Open odrotbohm opened this issue 7 months ago • 3 comments

Running NullAway on this class:

import java.time.Instant;

import org.jspecify.annotations.Nullable;

class Foo {

	@Nullable Instant instant;

	Foo(@Nullable Instant instant) {
		this.instant = instant;
	}
}

results in

[ERROR] Failed to execute goal org.apache.maven.plugins:maven-compiler-plugin:3.13.0:compile (java-compile) on project …: Compilation failure: Compilation failure: 
[ERROR] …/src/main/java/Foo.java:[13] [NullAway] Invalid @Contract annotation detected for method isNull(). It contains the following uparseable clause: _ -> this (incorrect number of arguments in the clause's antecedent [1], should be the same as the number of arguments in for the method [0]).
[ERROR]     (see http://t.uber.com/nullaway )

Maven: 3.9.9 NullAway: 0.12.7 Java: OpenJDK Runtime Environment Temurin-24.0.1+9 (build 24.0.1+9)

odrotbohm avatar May 18 '25 20:05 odrotbohm

Hrm, I can't repro this one; tried a couple different ways. Any way you could make a standalone github project with the same issue?

msridhar avatar May 18 '25 20:05 msridhar

I'm sorry about that. The class fails in a project I deducted the reproducer from but the core issue actually is caused by the class referenced by some other code calling a method that has an invalid @Contract annotation declared. The error message is quite misleading as it doesn't point to the actual source of the problem but a totally unrelated class.

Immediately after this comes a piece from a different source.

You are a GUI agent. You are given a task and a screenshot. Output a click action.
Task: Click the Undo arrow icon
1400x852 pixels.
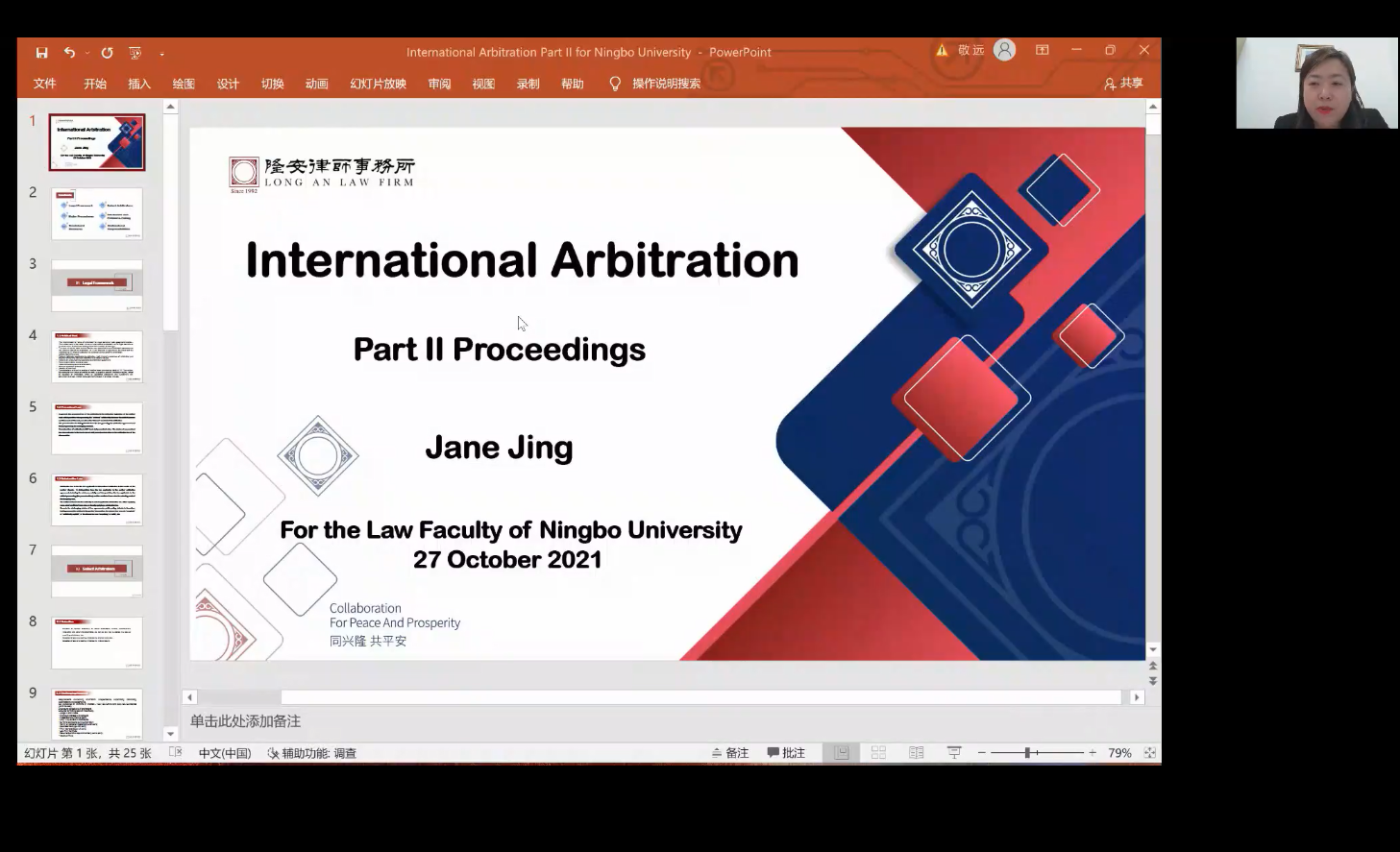69,53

It looks like the verification of @Contract annotations is only triggered if some code is compiled that calls a method annotated with @Contract. In other words:

class WithInvalidContract {

	@Contract("_ -> this")
	WithInvalidContract isNull() {
		return this;
	}
}

This compiles unless you have some additional code like this:

class Client {

	Object someMethod() {
		var foo = new WithInvalidContract();
		return foo.isNull();
	}
}

Note how the call to isNull() has to be part of the chain producing a return value. If it's not, the problem is not reported either.

Does it make sense to verify the methods using @Contract on their declarations? I can see that the scenario might be an edge case, but especially library authors might expose methods that, within their own code base, might solely be used from their own test cases, which in turn - especially for projects having been around for a long time - might not have the null verification enabled because it would just take too much time fixing all the warnings.

odrotbohm avatar May 20 '25 10:05 odrotbohm

Can I ask where the error gets reported? If it's getting reported at the foo.isNull() call then that is definitely a bug. I agree with you that if/when we do @Contract validation we should do it at the declaration of the contract, not at a call site of the method.